I’m not interested in dwelling on any of this, other than to point out that getting inflation back down to zero hardly fixes the problem. Here are the latest data from the ABS:

  • The Consumer Price Index (CPI) rose 2.1% this quarter.
  • Over the twelve months to the March 2022 quarter, the CPI rose 5.1%.
  • The most significant price rises were New dwelling purchase by owner-occupiers (+5.7%) and Automotive fuel (+11.0%).

Suppose the growth rate went down to zero from 5.1%, which it won’t any time soon, if ever. Since the CPI figure is a percentage change in the index you have not recovered your lost purchasing power. 

Most extraordinarily to me, the ABS only just mentions the latest index number, which is 123.9. The publication, so far as I could see, doesn’t even mention the index level a year ago which I calculate to have been 117.9.

The point: unless the Index falls back to 117.9, a zero inflation rate still leaves you 5.1% behind.

It is people on fixed incomes who will be really punished, but everyone who has not had their incomes rise by that 5.1% will be financially worse off.

So we now have all the ingredients of a wage-price spiral.
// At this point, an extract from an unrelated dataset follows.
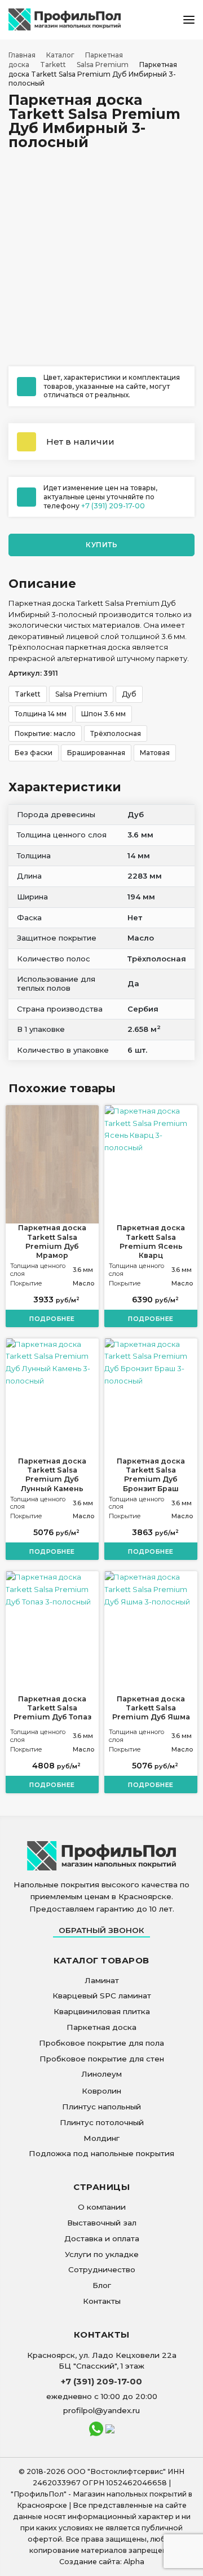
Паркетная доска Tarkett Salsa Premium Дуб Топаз (52, 1708)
This is what Labor has promised: ‘Absolutely’: Albanese backs wage growth at rate of inflation.

“I believe the minimum wage should at least keep up with the cost of living,” Albanese told a press conference in the Melbourne seat of Chisholm on Tuesday morning.

Productivity has fallen backwards since the lockdowns and the covid restrictions. Governments everywhere – see Victoria specially – have thrown away billions of dollars on useless unproductive projects. (The US has gone absolutely insane.)

Put in place a system that adjusts wages to the movement in prices and the disaster that will follow will still be with us twenty years from now.